Rising hurriedly I walked away from young George to the fireplace. A
mist was before my eyes, I smelt again the scent of wallflowers, and I
saw in a dream the old grey house, with its delicate lace curtains
parted from the small square window-panes as if a face looked out on the
crooked pavement.
"I'll go, George," I said, wheeling about, "if you'll pledge yourself
that I go properly dressed."
"Done," he responded, with his unfailing amiability. "I'll tie your
cravat myself; and thank your stars, Ben, that whatever you are, you
can't be little, for that's the unforgivable sin in Sally's eyes."
On Wednesday night he proved as good as his promise, and when nine
o'clock struck, it found me, in irreproachable evening clothes,
following him down Franklin Street, to the old house, where a softly
coloured light streamed through the windows and lay in a rosy pool under
the sycamores. All day I had been very nervous. At the moment when I was
reading telegrams for the General, I had suddenly remembered that I
possessed no gloves suitable to be worn at my first party, and I had
committed so many blunders that the great man had roared the word
"Swelled!" in a furious tone. Now, however, when the sound of a waltz,
played softly on stringed instruments, fell on my ears, my nervousness
departed as quickly as it had come. The big mahogany doors swung open
before us, and as I passed with George, into the brilliantly lighted
hall, where the perfume of roses filled the air, I managed to move, if
not with grace, at least with the necessary dignity of an invited guest.

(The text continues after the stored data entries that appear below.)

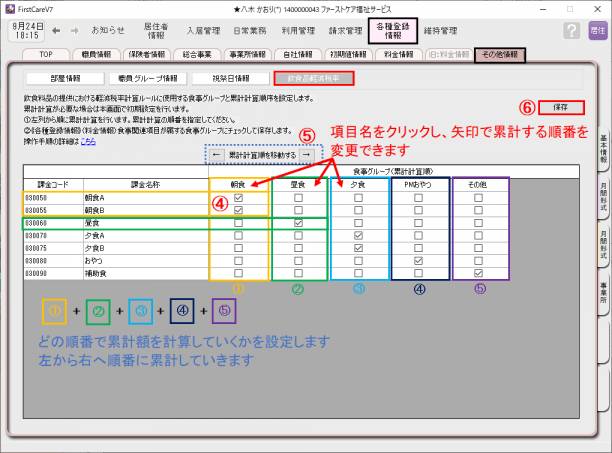
Task: Toggle その他 checkbox for 補助食 row
Action: (x=478, y=272)
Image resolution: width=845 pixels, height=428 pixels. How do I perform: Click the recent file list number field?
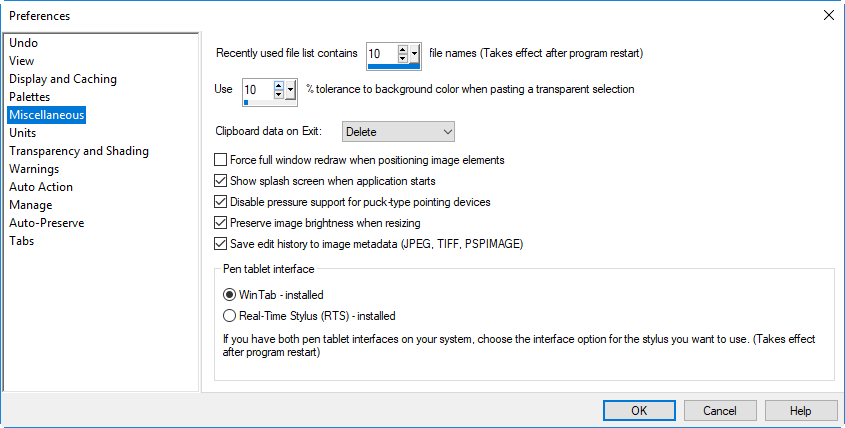(x=382, y=53)
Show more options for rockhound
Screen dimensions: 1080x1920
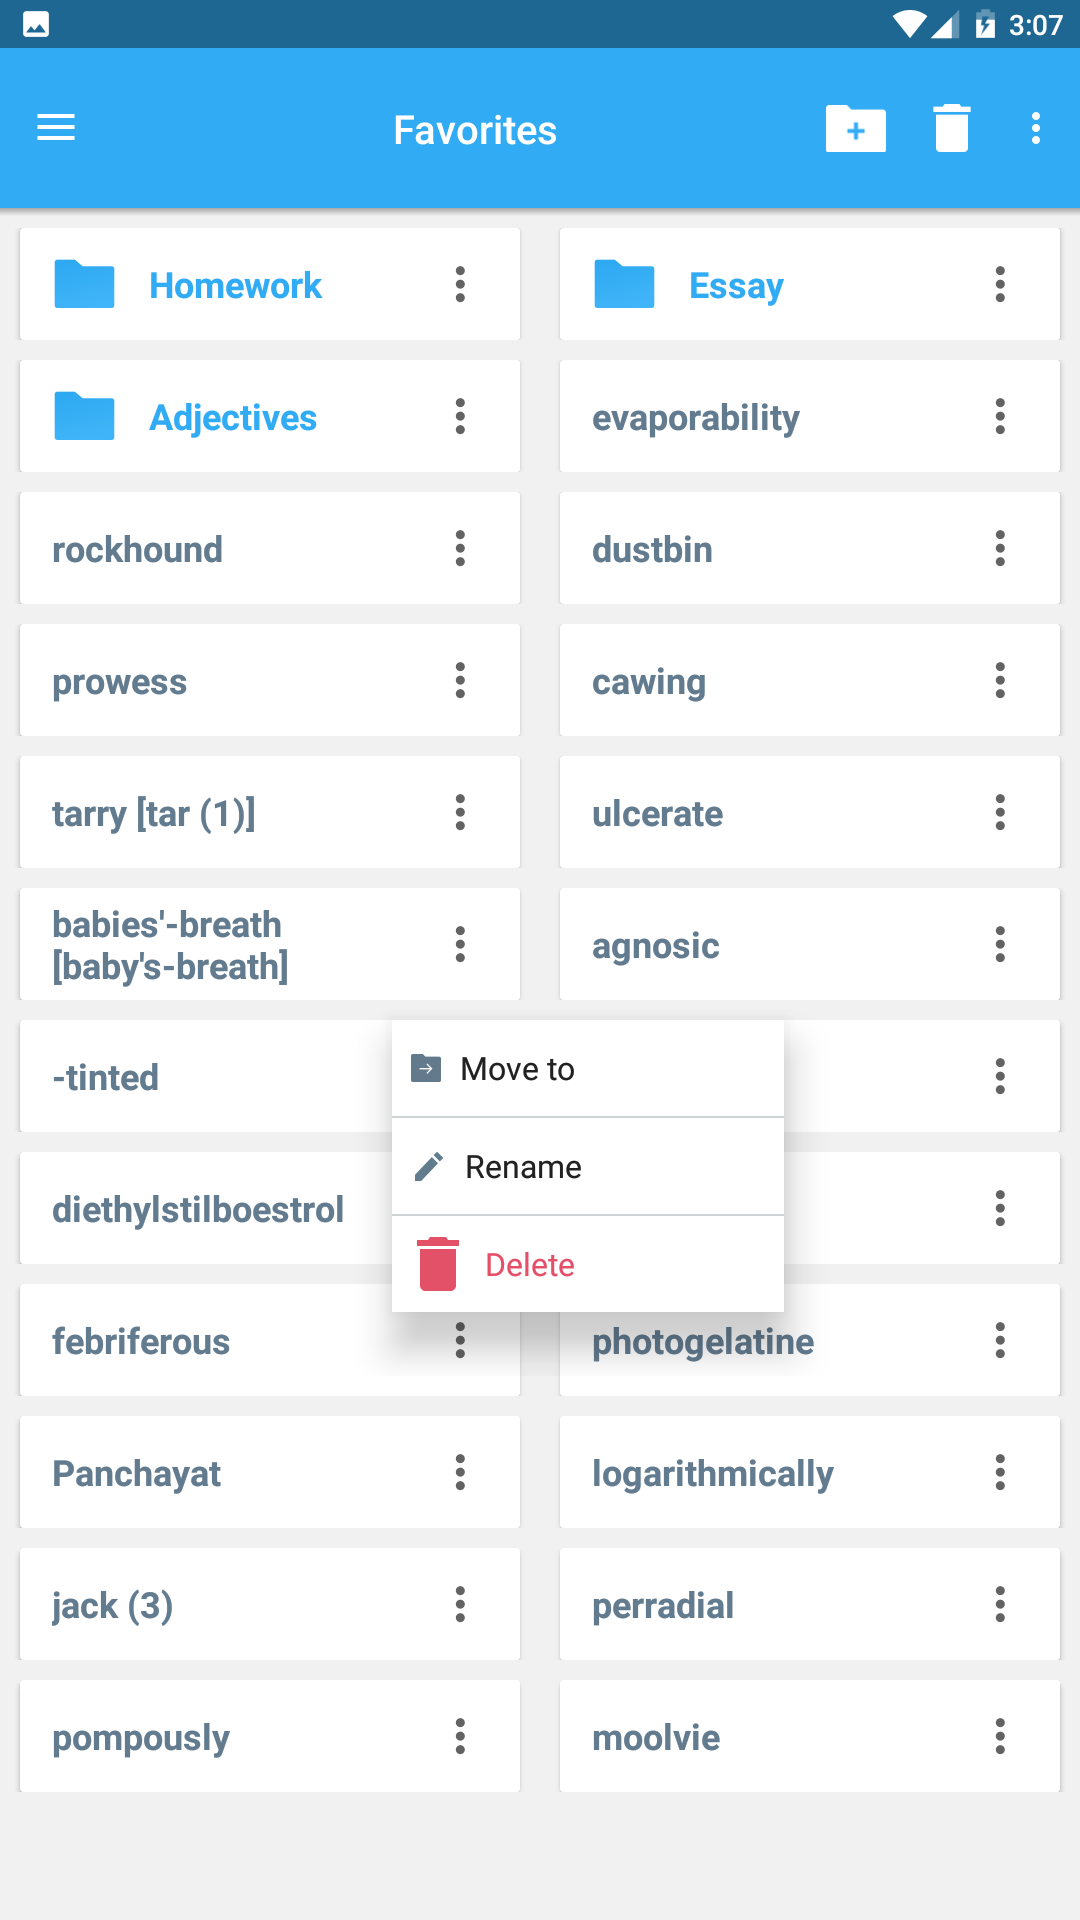(460, 549)
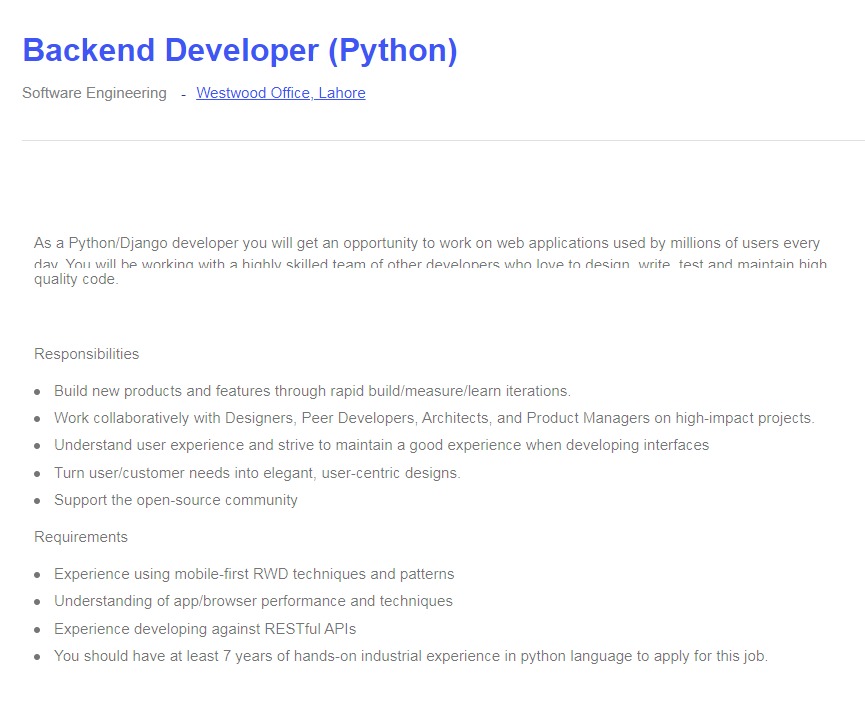Click the '7 years of hands-on' requirement text
This screenshot has height=701, width=865.
pyautogui.click(x=410, y=656)
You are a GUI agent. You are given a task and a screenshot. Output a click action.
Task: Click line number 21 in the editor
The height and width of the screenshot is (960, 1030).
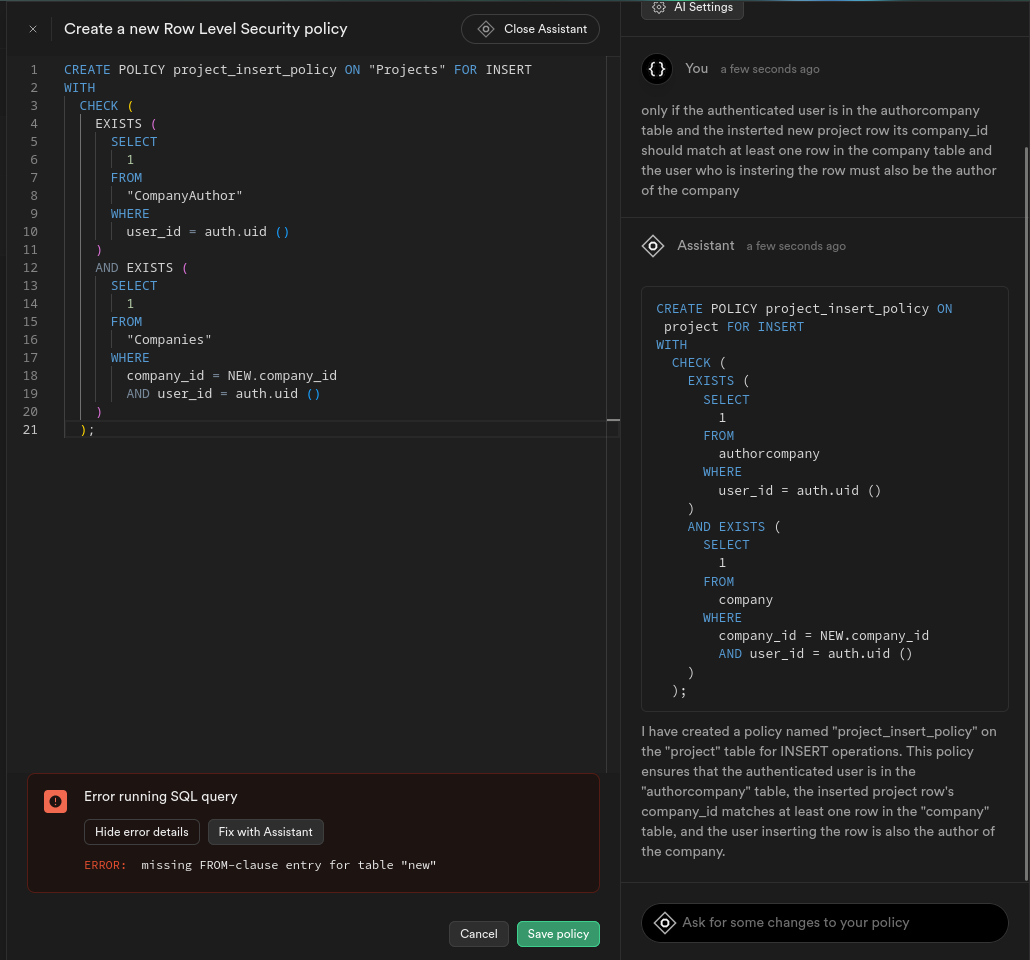32,430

The lamps, placed here and there amid feathery palm branches, glowed
under pink shades like enormous roses in full bloom, and up and down the
wide staircase, carpeted in white, a number of pretty girls tripped
under trailing garlands of Southern smilax. As we entered the door on
the right, I saw Miss Mitty and Miss Matoaca, standing very erect in
their black brocades and old lace, with outstretched hands and
constantly smiling lips.
George presented me, with the slightly formal manner which seemed
appropriate to the occasion. I had held the little hand of each lady for
a minute in my own, and had looked once into each pair of brightly
shining eyes, when my glance, dropping from theirs, flew straight as a
bird to Sally Mickleborough, who stood talking animatedly to an elderly
gentleman with grey side-whiskers and a pleasant laugh. She was dressed
all in white, and her pale brown hair, which I had last seen flying like
the wing of a bird, was now braided and wound in a wreath about her
head. As the elderly gentleman bowed and passed on, she lifted her eyes,
and her starry, expectant gaze rested full on my face.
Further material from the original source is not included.